INSTRUCTIONS TO FOLLOW =
The entries below should be transcribed in their entirety, exactly as written.
####
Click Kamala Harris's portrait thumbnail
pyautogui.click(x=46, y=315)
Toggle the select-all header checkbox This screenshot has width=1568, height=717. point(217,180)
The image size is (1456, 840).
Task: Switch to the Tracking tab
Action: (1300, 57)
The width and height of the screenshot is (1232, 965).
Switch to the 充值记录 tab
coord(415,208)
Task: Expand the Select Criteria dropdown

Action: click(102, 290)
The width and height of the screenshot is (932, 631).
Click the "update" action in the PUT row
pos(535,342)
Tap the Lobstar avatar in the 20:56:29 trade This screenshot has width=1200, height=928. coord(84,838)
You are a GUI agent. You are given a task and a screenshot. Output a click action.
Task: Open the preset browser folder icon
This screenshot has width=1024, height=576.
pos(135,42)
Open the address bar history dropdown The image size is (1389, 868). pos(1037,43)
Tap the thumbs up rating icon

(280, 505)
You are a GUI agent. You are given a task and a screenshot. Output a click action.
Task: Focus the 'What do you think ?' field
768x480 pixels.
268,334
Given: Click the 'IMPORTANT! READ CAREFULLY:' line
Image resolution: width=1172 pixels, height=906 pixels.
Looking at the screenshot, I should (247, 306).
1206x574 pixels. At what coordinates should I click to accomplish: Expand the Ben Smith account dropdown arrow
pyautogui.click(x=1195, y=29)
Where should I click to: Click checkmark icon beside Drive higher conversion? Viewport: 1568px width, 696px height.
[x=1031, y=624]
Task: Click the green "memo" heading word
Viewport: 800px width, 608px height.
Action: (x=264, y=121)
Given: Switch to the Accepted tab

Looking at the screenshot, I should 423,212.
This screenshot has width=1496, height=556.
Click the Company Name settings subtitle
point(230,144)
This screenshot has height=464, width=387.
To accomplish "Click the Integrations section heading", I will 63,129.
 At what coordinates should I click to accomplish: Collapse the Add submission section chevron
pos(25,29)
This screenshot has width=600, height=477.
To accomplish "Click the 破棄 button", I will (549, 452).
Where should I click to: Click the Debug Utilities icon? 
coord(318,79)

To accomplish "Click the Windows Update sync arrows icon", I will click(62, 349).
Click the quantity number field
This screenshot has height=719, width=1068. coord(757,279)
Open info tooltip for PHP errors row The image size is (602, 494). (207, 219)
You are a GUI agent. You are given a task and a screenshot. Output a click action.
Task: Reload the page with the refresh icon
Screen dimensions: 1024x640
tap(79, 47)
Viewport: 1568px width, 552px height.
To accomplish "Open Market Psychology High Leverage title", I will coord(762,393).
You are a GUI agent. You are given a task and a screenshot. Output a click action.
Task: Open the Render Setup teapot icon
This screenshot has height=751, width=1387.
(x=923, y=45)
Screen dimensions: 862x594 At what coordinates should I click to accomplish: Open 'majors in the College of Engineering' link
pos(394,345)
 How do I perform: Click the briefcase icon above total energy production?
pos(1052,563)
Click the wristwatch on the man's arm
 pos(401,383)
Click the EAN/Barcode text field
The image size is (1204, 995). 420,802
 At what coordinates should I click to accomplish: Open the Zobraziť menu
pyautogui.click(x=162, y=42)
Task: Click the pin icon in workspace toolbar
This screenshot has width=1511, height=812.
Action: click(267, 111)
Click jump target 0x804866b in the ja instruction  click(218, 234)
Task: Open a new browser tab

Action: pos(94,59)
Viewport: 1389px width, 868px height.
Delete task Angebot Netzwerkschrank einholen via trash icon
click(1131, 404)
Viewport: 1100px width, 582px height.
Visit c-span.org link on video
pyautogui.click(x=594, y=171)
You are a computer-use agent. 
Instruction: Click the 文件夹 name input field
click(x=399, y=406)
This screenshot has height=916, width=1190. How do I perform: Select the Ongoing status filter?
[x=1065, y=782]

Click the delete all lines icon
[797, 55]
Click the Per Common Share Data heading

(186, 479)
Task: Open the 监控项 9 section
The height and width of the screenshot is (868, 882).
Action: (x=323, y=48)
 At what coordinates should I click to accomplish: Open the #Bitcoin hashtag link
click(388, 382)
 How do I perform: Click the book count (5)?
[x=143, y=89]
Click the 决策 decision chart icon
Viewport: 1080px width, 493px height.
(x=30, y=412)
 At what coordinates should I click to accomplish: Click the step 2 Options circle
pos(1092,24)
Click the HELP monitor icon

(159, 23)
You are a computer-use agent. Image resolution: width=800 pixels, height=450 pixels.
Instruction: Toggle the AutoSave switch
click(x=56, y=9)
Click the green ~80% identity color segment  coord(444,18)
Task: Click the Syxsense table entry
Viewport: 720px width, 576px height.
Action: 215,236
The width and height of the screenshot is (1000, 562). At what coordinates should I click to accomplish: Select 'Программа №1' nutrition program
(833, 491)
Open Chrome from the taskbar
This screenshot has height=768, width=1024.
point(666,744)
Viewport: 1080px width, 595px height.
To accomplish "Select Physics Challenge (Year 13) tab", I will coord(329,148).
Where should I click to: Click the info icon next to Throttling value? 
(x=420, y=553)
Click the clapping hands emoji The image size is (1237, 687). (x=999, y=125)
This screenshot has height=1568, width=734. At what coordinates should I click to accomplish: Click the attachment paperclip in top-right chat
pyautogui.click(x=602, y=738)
####
WRITTEN REPLY =
Click Kamala Harris's portrait thumbnail
pyautogui.click(x=46, y=315)
Toggle the select-all header checkbox This screenshot has width=1568, height=717. point(217,180)
The image size is (1456, 840).
Task: Switch to the Tracking tab
Action: (1300, 57)
The width and height of the screenshot is (1232, 965).
Switch to the 充值记录 tab
coord(415,208)
Task: Expand the Select Criteria dropdown

Action: click(102, 290)
The width and height of the screenshot is (932, 631).
Click the "update" action in the PUT row
pos(535,342)
Tap the Lobstar avatar in the 20:56:29 trade This screenshot has width=1200, height=928. coord(84,838)
You are a GUI agent. You are given a task and a screenshot. Output a click action.
Task: Open the preset browser folder icon
This screenshot has width=1024, height=576.
pos(135,42)
Open the address bar history dropdown The image size is (1389, 868). pos(1037,43)
Tap the thumbs up rating icon

(280, 505)
You are a GUI agent. You are given a task and a screenshot. Output a click action.
Task: Focus the 'What do you think ?' field
768x480 pixels.
268,334
Given: Click the 'IMPORTANT! READ CAREFULLY:' line
Image resolution: width=1172 pixels, height=906 pixels.
Looking at the screenshot, I should (247, 306).
1206x574 pixels. At what coordinates should I click to accomplish: Expand the Ben Smith account dropdown arrow
pyautogui.click(x=1195, y=29)
Where should I click to: Click checkmark icon beside Drive higher conversion? Viewport: 1568px width, 696px height.
[x=1031, y=624]
Task: Click the green "memo" heading word
Viewport: 800px width, 608px height.
Action: (x=264, y=121)
Given: Switch to the Accepted tab

Looking at the screenshot, I should 423,212.
This screenshot has width=1496, height=556.
Click the Company Name settings subtitle
point(230,144)
This screenshot has height=464, width=387.
To accomplish "Click the Integrations section heading", I will 63,129.
 At what coordinates should I click to accomplish: Collapse the Add submission section chevron
pos(25,29)
This screenshot has width=600, height=477.
To accomplish "Click the 破棄 button", I will (549, 452).
Where should I click to: Click the Debug Utilities icon? 
coord(318,79)

To accomplish "Click the Windows Update sync arrows icon", I will click(62, 349).
Click the quantity number field
This screenshot has height=719, width=1068. coord(757,279)
Open info tooltip for PHP errors row The image size is (602, 494). (207, 219)
You are a GUI agent. You are given a task and a screenshot. Output a click action.
Task: Reload the page with the refresh icon
Screen dimensions: 1024x640
tap(79, 47)
Viewport: 1568px width, 552px height.
To accomplish "Open Market Psychology High Leverage title", I will coord(762,393).
You are a GUI agent. You are given a task and a screenshot. Output a click action.
Task: Open the Render Setup teapot icon
This screenshot has height=751, width=1387.
(x=923, y=45)
Screen dimensions: 862x594 At what coordinates should I click to accomplish: Open 'majors in the College of Engineering' link
pos(394,345)
 How do I perform: Click the briefcase icon above total energy production?
pos(1052,563)
Click the wristwatch on the man's arm
 pos(401,383)
Click the EAN/Barcode text field
The image size is (1204, 995). 420,802
 At what coordinates should I click to accomplish: Open the Zobraziť menu
pyautogui.click(x=162, y=42)
Task: Click the pin icon in workspace toolbar
This screenshot has width=1511, height=812.
Action: click(267, 111)
Click jump target 0x804866b in the ja instruction  click(218, 234)
Task: Open a new browser tab

Action: pos(94,59)
Viewport: 1389px width, 868px height.
Delete task Angebot Netzwerkschrank einholen via trash icon
click(1131, 404)
Viewport: 1100px width, 582px height.
Visit c-span.org link on video
pyautogui.click(x=594, y=171)
You are a computer-use agent. 
Instruction: Click the 文件夹 name input field
click(x=399, y=406)
This screenshot has height=916, width=1190. How do I perform: Select the Ongoing status filter?
[x=1065, y=782]

Click the delete all lines icon
[797, 55]
Click the Per Common Share Data heading

(186, 479)
Task: Open the 监控项 9 section
The height and width of the screenshot is (868, 882).
Action: (x=323, y=48)
 At what coordinates should I click to accomplish: Open the #Bitcoin hashtag link
click(388, 382)
 How do I perform: Click the book count (5)?
[x=143, y=89]
Click the 决策 decision chart icon
Viewport: 1080px width, 493px height.
(x=30, y=412)
 At what coordinates should I click to accomplish: Click the step 2 Options circle
pos(1092,24)
Click the HELP monitor icon

(159, 23)
You are a computer-use agent. Image resolution: width=800 pixels, height=450 pixels.
Instruction: Toggle the AutoSave switch
click(x=56, y=9)
Click the green ~80% identity color segment  coord(444,18)
Task: Click the Syxsense table entry
Viewport: 720px width, 576px height.
Action: 215,236
The width and height of the screenshot is (1000, 562). At what coordinates should I click to accomplish: Select 'Программа №1' nutrition program
(833, 491)
Open Chrome from the taskbar
This screenshot has height=768, width=1024.
point(666,744)
Viewport: 1080px width, 595px height.
To accomplish "Select Physics Challenge (Year 13) tab", I will coord(329,148).
Where should I click to: Click the info icon next to Throttling value? 
(x=420, y=553)
Click the clapping hands emoji The image size is (1237, 687). (x=999, y=125)
This screenshot has height=1568, width=734. At what coordinates should I click to accomplish: Click the attachment paperclip in top-right chat
pyautogui.click(x=602, y=738)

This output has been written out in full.